# Mk1 Composite Bonnet Groupbuy



## NickG (Aug 15, 2013)

****Groupbuy - Composite Bonnet****










Mk1 TT Full composite bonnet that mounts with the original hinges and catches (Have added pics of a Mk3 example).
Weight estimated to be around 7kg so a decent saving and comes with a Mk3 TT Cup style vent for ultimate cooling purposes!

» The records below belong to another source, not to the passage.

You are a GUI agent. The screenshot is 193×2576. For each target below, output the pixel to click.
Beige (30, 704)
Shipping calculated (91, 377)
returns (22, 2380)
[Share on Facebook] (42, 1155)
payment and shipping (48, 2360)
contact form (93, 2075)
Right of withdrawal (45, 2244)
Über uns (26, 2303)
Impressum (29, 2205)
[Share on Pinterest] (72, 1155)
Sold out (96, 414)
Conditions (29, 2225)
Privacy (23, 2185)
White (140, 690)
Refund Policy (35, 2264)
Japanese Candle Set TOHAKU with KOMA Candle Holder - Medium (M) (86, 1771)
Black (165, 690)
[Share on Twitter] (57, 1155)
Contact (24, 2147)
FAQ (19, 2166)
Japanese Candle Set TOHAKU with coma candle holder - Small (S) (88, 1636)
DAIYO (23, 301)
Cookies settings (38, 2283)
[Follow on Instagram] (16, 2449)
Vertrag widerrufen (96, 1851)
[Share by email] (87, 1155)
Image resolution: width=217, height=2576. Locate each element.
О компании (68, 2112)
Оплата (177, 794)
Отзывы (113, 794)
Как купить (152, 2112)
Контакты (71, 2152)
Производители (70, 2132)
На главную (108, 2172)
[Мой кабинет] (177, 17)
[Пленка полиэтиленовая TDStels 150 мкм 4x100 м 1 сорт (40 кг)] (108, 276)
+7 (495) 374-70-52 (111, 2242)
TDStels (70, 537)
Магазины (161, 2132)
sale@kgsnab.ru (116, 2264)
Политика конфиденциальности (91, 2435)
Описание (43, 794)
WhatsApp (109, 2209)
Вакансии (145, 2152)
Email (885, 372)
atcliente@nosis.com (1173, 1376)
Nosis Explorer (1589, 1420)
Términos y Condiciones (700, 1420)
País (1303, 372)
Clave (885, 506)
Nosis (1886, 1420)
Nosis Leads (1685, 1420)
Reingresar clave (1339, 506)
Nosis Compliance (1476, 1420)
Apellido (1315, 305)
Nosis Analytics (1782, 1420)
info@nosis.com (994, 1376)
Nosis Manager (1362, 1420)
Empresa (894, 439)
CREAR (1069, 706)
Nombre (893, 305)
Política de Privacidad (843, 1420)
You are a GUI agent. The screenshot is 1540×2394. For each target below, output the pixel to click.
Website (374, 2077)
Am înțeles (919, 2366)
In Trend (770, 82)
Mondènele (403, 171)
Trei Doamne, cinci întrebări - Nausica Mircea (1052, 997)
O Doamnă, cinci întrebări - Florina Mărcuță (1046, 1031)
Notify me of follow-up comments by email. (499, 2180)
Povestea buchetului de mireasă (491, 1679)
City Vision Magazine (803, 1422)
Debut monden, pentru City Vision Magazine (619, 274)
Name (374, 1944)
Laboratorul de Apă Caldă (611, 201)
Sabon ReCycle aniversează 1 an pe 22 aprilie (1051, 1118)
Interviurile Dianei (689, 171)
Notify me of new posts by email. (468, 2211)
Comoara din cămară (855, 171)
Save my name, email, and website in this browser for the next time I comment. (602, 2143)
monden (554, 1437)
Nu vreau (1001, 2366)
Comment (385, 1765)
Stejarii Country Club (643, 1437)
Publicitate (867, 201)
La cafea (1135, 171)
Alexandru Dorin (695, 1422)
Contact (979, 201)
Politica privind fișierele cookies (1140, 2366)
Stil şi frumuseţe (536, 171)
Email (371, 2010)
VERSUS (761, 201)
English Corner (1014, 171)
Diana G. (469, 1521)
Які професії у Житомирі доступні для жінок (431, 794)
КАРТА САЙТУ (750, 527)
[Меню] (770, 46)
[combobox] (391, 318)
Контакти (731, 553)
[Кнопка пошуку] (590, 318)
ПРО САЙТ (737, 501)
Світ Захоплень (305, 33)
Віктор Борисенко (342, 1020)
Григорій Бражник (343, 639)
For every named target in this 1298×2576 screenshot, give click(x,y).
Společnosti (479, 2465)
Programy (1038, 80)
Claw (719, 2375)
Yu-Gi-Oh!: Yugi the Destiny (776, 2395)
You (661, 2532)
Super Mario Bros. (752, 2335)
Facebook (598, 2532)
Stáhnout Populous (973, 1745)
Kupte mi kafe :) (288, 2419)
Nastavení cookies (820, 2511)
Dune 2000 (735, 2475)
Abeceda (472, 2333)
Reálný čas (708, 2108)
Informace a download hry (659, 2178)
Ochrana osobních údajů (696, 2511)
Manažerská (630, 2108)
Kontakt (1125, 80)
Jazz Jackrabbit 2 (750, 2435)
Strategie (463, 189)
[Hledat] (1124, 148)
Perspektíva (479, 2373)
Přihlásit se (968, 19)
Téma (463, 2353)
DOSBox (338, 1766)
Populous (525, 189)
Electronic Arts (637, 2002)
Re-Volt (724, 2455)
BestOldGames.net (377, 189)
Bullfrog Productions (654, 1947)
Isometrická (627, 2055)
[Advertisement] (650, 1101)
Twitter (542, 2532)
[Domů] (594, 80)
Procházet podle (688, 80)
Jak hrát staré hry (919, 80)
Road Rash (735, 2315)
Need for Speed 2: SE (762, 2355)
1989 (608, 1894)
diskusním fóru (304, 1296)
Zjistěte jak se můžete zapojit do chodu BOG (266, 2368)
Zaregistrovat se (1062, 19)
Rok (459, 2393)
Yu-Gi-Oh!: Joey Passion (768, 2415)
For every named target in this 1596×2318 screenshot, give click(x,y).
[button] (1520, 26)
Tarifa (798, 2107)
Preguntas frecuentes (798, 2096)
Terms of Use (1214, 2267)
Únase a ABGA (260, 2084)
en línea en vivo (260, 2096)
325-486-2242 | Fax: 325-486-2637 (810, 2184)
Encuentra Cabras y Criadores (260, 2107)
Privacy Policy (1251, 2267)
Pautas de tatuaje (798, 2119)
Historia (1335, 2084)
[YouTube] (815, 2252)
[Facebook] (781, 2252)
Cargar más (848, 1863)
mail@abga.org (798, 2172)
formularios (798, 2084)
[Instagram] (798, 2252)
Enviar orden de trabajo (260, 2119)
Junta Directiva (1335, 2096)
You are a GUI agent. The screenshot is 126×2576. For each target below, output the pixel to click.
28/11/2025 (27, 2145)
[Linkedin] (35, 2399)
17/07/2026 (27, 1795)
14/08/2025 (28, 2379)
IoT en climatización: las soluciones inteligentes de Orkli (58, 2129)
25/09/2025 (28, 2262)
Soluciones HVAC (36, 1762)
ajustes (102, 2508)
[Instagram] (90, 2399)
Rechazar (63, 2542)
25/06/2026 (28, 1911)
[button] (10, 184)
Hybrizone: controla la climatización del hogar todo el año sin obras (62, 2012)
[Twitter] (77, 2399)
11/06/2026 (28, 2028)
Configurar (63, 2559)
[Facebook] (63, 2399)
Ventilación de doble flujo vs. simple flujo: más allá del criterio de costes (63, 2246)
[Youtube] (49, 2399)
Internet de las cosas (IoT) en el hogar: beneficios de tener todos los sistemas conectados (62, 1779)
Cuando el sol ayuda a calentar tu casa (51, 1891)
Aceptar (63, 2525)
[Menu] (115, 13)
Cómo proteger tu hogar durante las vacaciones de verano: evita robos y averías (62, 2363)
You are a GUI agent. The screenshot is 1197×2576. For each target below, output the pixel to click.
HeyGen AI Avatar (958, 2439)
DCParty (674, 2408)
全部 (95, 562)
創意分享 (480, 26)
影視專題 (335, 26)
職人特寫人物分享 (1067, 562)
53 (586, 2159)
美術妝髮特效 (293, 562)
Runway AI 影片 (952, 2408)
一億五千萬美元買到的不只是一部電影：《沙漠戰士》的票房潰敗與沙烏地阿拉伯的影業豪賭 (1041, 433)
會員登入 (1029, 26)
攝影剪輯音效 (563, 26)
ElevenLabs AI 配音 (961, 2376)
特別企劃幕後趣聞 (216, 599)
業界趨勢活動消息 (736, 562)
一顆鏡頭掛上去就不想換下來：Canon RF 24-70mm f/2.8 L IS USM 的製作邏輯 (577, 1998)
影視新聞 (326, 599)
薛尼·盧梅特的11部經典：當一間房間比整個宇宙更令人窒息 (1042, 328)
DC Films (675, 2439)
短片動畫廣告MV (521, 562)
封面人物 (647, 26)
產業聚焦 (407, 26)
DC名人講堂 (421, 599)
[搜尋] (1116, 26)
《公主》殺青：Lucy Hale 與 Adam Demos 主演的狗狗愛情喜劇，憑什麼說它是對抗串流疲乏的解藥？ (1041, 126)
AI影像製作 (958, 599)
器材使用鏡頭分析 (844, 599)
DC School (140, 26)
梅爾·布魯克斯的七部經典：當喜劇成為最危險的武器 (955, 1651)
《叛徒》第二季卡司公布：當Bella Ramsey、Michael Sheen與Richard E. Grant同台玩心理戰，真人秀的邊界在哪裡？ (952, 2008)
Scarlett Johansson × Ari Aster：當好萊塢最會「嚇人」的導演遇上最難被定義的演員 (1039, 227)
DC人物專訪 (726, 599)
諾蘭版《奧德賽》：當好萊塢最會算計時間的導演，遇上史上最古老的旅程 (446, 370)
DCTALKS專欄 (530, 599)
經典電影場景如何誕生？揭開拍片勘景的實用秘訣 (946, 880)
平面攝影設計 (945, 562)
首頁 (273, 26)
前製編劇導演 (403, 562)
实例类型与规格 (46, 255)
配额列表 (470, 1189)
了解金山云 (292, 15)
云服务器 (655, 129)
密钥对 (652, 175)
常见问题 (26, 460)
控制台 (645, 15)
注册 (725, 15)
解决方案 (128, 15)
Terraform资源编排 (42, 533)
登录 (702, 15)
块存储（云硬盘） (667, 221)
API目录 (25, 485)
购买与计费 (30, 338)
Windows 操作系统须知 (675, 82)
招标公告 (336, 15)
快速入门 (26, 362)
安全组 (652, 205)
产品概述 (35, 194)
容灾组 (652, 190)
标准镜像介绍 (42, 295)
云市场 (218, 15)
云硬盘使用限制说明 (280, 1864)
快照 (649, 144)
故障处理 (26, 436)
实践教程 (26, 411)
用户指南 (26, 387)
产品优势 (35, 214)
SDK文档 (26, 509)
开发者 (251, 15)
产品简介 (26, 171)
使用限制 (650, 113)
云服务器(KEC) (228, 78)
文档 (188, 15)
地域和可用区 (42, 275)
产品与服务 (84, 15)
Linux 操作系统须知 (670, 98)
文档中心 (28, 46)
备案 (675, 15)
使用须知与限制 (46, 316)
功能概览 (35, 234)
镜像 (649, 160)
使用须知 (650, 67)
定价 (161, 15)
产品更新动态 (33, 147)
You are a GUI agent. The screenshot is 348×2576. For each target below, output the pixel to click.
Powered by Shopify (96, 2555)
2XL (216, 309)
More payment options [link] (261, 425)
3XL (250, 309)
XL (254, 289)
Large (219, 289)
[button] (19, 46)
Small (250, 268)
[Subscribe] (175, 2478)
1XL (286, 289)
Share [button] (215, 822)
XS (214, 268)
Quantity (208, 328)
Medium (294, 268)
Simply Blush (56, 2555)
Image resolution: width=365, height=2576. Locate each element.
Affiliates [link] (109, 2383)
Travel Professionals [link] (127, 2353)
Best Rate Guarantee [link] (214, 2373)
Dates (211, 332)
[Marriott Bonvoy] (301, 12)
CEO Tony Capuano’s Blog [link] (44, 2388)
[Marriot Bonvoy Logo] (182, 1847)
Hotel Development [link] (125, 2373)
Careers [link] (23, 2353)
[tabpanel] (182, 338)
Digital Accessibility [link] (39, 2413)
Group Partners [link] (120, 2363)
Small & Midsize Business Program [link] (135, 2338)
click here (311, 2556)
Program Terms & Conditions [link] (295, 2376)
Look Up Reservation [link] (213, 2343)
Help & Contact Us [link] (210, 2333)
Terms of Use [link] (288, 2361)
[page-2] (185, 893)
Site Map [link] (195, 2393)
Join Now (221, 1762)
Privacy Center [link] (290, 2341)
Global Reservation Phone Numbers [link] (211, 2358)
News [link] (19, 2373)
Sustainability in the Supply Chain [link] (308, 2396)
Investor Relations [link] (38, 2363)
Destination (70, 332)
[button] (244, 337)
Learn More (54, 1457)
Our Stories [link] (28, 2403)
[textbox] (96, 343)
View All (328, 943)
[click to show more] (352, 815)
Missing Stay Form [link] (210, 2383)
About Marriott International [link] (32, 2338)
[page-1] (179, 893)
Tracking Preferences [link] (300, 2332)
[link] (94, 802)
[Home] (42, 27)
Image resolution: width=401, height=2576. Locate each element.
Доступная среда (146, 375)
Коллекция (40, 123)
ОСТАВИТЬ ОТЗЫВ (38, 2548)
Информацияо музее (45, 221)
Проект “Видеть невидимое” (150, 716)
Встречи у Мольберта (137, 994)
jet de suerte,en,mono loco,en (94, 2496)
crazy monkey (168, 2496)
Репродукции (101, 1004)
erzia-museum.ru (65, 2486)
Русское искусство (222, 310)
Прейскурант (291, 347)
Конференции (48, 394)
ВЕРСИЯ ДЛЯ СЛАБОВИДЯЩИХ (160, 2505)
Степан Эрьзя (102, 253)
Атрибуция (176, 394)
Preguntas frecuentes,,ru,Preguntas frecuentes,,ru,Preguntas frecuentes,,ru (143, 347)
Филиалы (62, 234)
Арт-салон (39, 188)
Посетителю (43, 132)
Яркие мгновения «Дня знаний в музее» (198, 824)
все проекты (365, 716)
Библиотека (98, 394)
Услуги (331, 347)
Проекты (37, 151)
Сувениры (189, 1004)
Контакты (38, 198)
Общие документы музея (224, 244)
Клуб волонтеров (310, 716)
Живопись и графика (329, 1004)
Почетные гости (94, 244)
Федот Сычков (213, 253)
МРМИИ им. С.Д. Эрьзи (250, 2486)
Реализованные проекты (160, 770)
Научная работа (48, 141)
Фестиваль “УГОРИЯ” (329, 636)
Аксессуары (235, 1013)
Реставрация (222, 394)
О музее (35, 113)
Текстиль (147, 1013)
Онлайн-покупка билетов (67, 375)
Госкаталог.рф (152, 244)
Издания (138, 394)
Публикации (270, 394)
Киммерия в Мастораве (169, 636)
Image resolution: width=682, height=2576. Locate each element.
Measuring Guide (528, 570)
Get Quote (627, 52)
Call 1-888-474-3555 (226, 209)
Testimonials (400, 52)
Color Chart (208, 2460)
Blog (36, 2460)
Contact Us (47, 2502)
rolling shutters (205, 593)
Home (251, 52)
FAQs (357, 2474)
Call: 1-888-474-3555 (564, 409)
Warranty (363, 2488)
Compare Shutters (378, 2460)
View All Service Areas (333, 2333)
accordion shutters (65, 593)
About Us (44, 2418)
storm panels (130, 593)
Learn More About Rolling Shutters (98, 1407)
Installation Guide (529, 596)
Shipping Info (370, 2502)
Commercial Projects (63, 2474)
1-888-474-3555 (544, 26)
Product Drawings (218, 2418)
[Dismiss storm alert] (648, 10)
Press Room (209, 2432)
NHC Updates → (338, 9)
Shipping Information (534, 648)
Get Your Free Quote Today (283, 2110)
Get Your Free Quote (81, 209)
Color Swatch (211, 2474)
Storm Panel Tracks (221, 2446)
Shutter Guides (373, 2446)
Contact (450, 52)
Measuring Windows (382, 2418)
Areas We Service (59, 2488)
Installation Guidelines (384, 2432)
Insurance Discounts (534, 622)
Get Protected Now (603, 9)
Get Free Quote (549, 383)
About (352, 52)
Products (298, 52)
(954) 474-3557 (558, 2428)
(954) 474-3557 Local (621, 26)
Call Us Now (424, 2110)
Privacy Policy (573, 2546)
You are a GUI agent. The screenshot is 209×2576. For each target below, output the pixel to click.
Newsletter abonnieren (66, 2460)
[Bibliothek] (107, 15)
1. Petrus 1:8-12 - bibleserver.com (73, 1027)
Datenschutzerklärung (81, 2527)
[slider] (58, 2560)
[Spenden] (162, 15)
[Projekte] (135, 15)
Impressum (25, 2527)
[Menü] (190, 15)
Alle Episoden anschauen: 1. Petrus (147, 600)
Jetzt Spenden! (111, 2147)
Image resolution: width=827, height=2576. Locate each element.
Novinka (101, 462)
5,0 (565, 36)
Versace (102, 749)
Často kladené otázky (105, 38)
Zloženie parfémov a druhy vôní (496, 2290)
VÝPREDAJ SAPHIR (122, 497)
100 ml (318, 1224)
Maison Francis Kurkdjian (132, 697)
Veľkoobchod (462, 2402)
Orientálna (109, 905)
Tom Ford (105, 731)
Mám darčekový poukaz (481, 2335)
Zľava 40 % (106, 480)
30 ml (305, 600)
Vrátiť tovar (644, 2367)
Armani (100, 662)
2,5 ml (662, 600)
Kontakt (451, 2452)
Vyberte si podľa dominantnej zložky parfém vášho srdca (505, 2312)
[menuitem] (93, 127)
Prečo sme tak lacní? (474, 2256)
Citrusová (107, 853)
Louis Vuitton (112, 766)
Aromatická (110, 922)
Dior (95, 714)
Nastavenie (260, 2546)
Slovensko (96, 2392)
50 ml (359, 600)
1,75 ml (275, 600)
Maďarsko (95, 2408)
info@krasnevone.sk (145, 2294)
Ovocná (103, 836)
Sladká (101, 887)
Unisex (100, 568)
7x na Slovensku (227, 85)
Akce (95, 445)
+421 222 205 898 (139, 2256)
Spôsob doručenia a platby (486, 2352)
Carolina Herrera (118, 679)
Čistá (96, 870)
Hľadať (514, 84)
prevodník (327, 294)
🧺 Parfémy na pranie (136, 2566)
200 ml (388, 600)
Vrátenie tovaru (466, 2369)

We have confirmed above 10 bonnets so the maximum cost is £456, if we can get a few more involved we will secure the lower price of £402... these wont be so cheap in the future!

Cost;

10-14 bonnets - £456 delivered in the uk
15 bonnets - £402 delivered in the uk


----------



## Trouble4 (Oct 4, 2012)

questions

can it be shipped to US

composite do you mean fiberglass ?

also under bonnet does it have all the holes to connect bra

will it come primed

Thanks. Yours, Brett


----------



## NickG (Aug 15, 2013)

Trouble4 said:


> questions
> 
> can it be shipped to US
> 
> ...


Hi Brett,

Shipping to US is possible but it works out about £700 all in to do it!

Fibreglass yes, it will be white gel finish i believe, not sure if this needs priming first :?

I'm unsure about the bra question, i would guess at probably not if the holes aren't generally used for fixing OEM items.


----------